In the cleanroom industry, an alternative has been sought to reduce or remove the need for formaldehyde for many years. Its volatile nature and potentially lethal gases used to biodecontaminate modern cleanrooms has meant more stringent training and more costly safety equipment for the operatives involved. As recently as February 2003, the US Department of Labor's Occupational Safety & Health Administration issued strong warnings to industry about the short and long-term effects of exposure to formaldehyde. It says formaldehyde exposure is most common through gas-phase inhalation, but it can also occur through skin absorption. Short-term exposure to formaldehyde can be fatal; however, the odour threshold is low enough that irritation of the eyes and mucous membranes will occur before these levels are achieved. Long-term exposure to low levels may cause respiratory difficulty, eczema, and sensitisation. Formaldehyde is classified as a human carcinogen and has been linked to nasal and lung cancer, and with possible links to brain cancer and leukaemia. Now PharmaCleanse has developed a safer alternative to using formaldehyde gas to biodecontaminate cleanrooms or equipment. The six stage series of manual processes avoids the use of potentially harmful gas, but is at least as effective as the traditional formaldehyde method and includes formidable bactericidal and sporocidal stages. Aside from the health and safety aspect, there are also several other benefits to the cleanroom operator.

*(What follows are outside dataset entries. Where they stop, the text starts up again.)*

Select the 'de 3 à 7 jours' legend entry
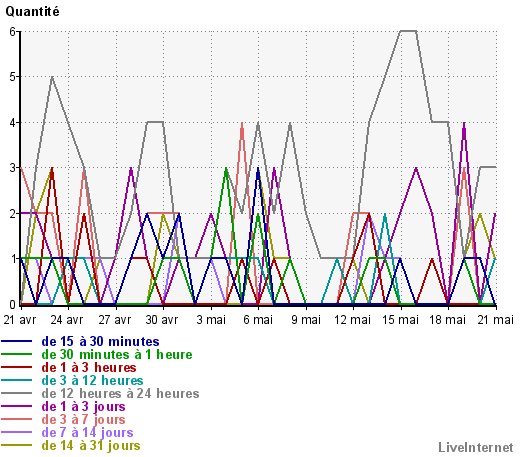Screen dimensions: 520x457 83,420
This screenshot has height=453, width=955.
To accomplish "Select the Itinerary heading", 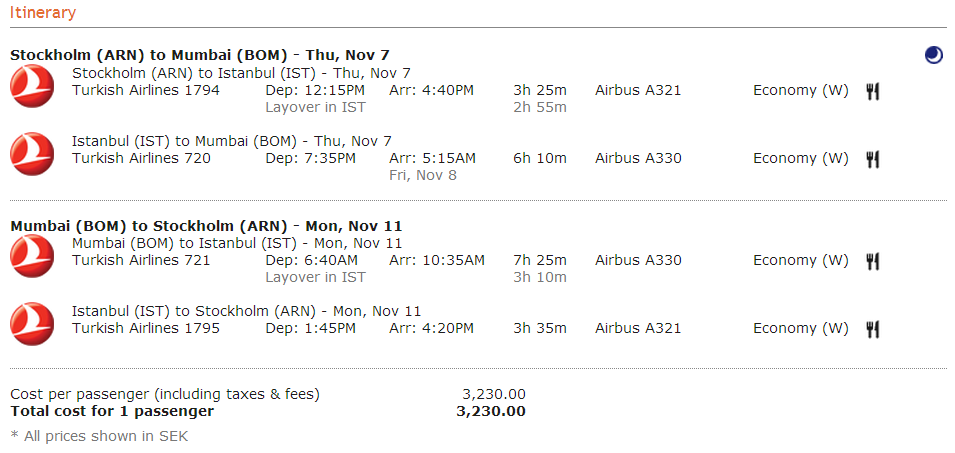I will (x=43, y=13).
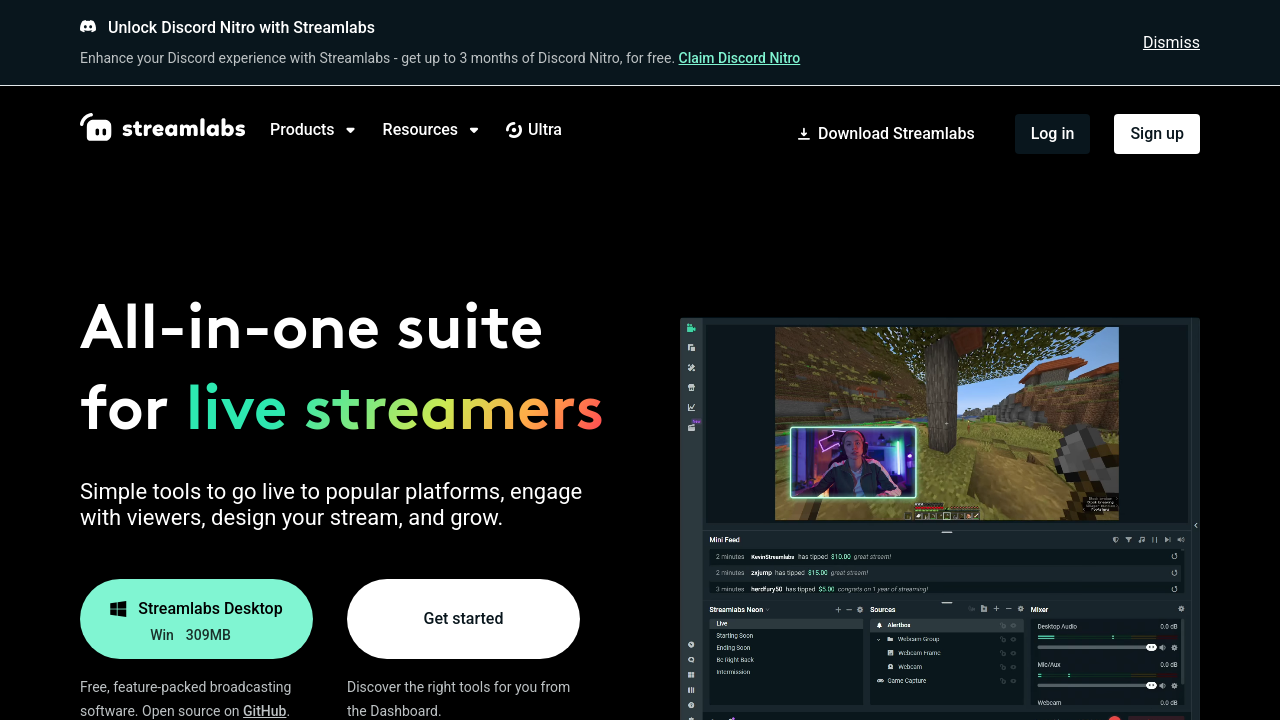Mute the Desktop Audio channel
The width and height of the screenshot is (1280, 720).
1162,648
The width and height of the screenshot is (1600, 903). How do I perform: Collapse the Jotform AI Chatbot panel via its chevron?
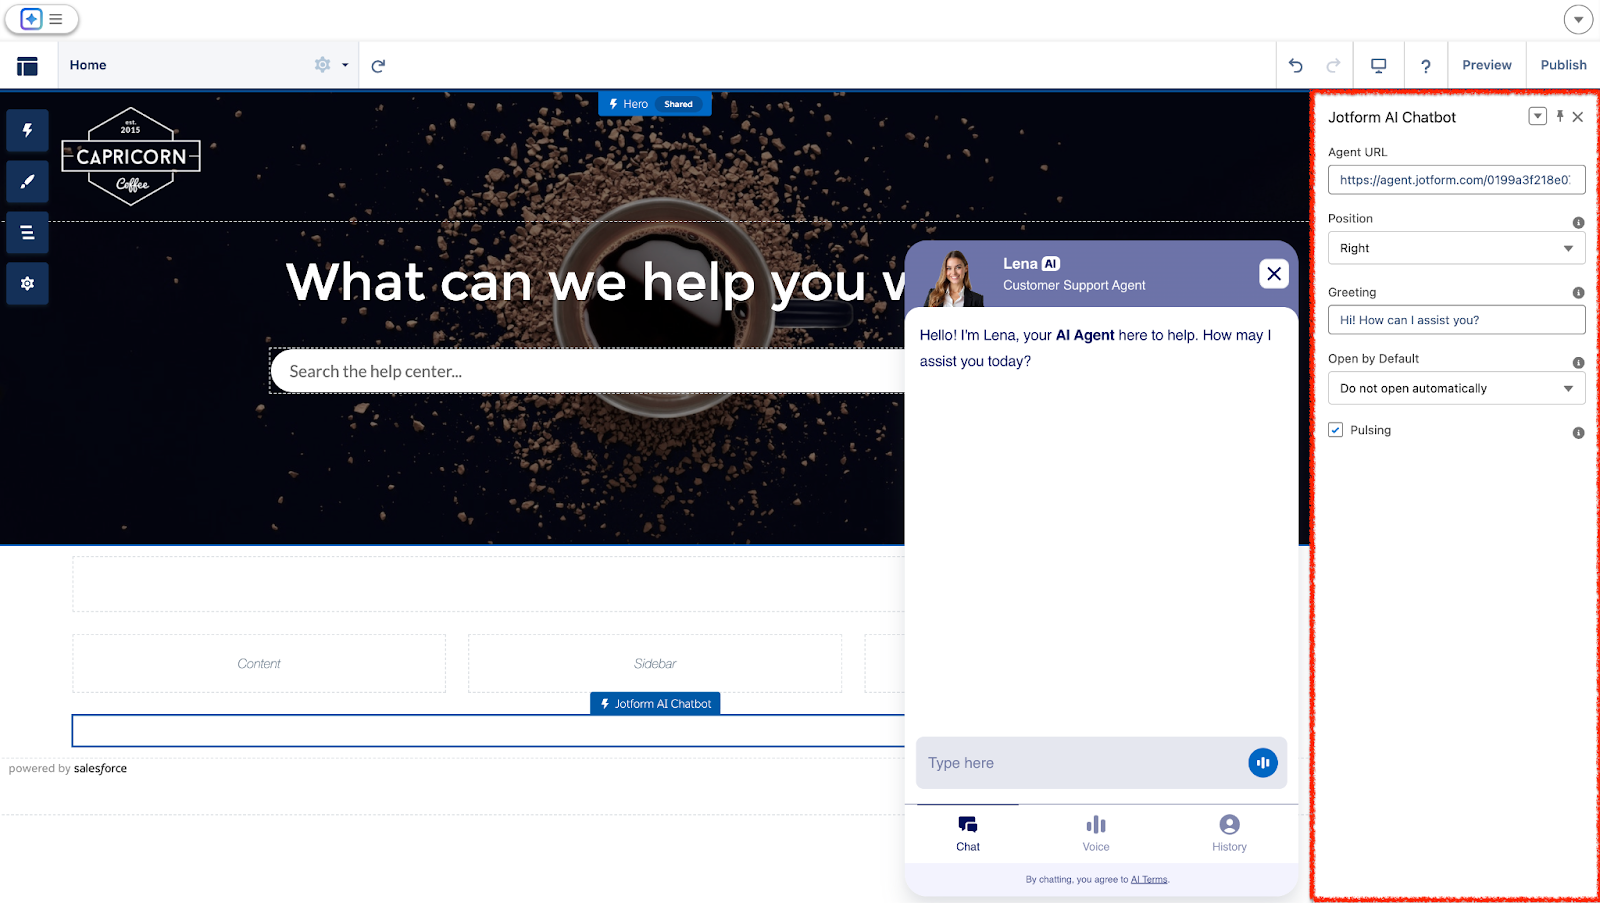tap(1536, 116)
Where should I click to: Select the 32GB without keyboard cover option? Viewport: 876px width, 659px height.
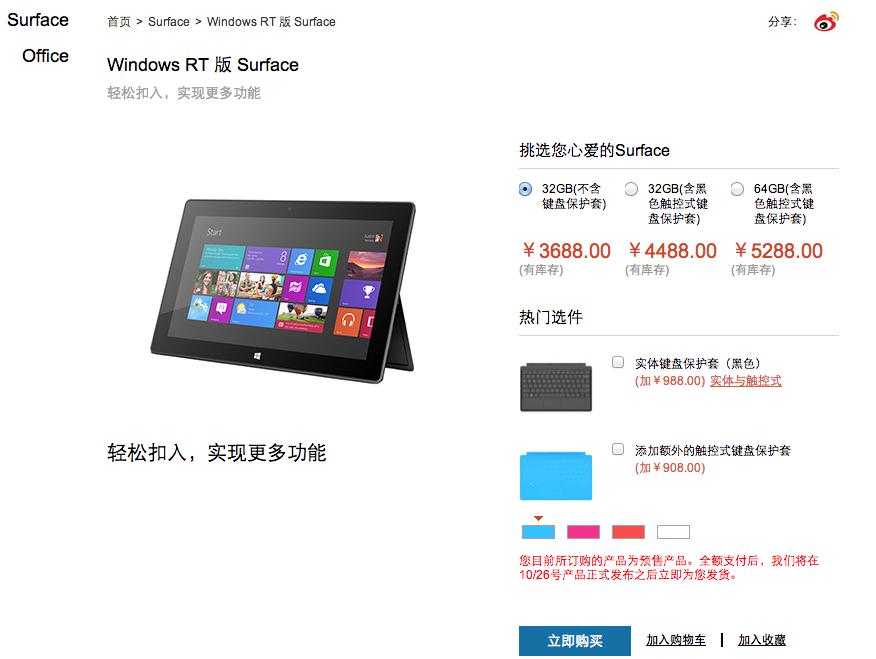coord(525,189)
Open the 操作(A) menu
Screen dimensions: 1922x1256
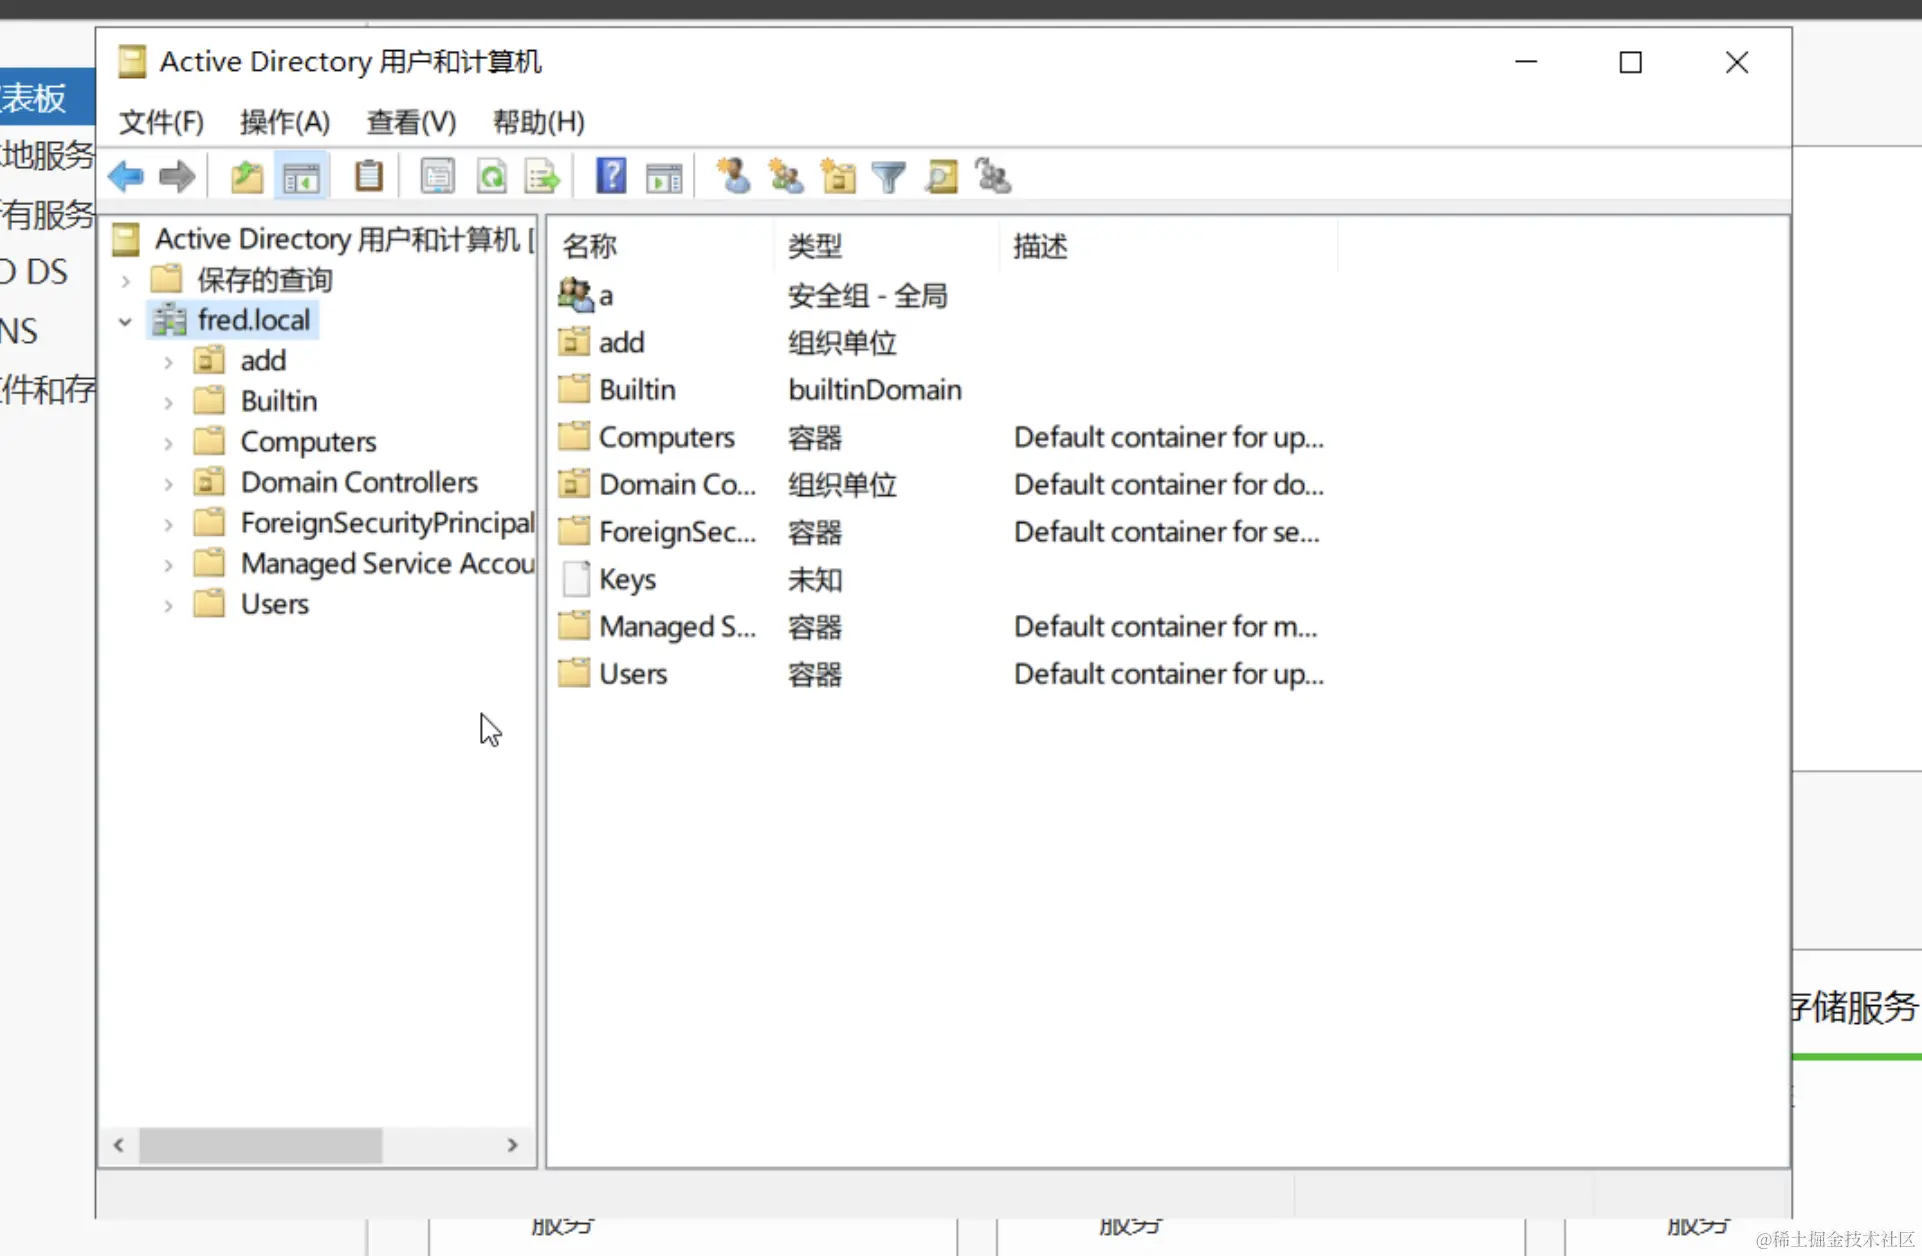(x=284, y=122)

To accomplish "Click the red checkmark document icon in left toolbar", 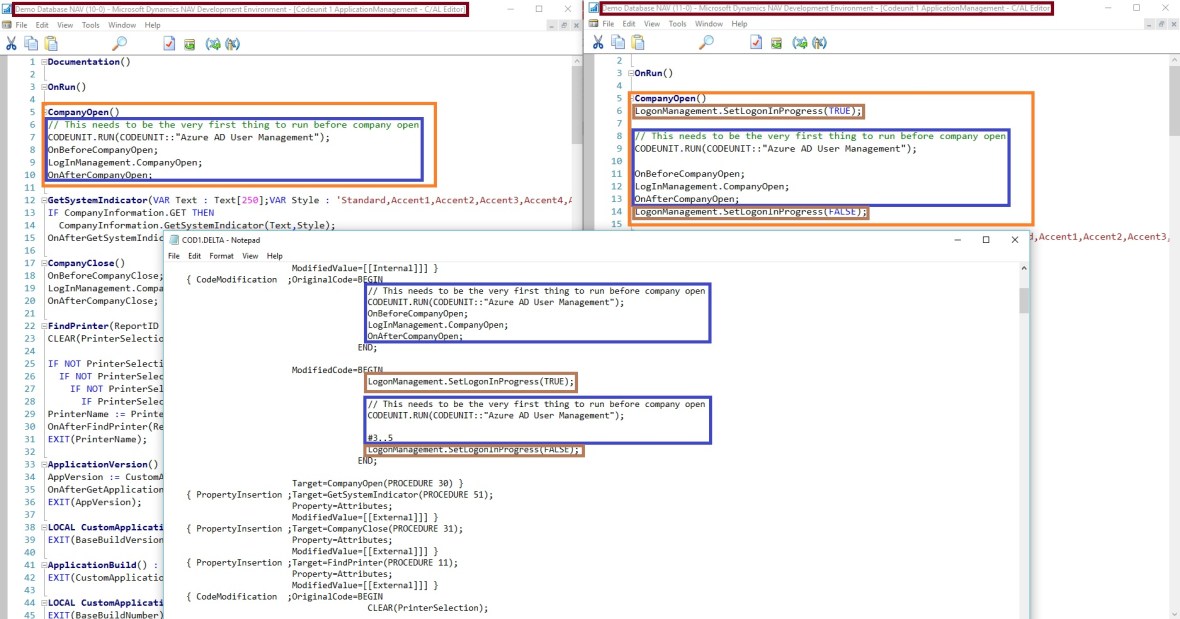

The room does not have to be in total isolation for the typical 24 to 48 hours, systems do not have to be isolated and shut down and the room does not have to be sealed, sometimes leaving unsightly tape marks.
Industry guidelines followed PharmaCleanse operates within the guidelines laid down by the US Food and Drug Administration, British Medical Council, International Standards Organisation and the Orange Guide to name but a few. It adheres in particular to ISO14644-1 covering the cleaning of sterile areas for bacterial and particle removal from class 10 (M2.5) to class 100,000 (M6.5). Complying to the principles of current cGMP, the teams sent in to the cleanroom environments are continually assessed to ensure high standards are maintained and during each clean all the methods and materials used are logged and are fully traceable. PharmaCleanse also offer amber area services, commercial and industrial cleaning programme for the surrounding areas, helping to minimise the risk of contamination.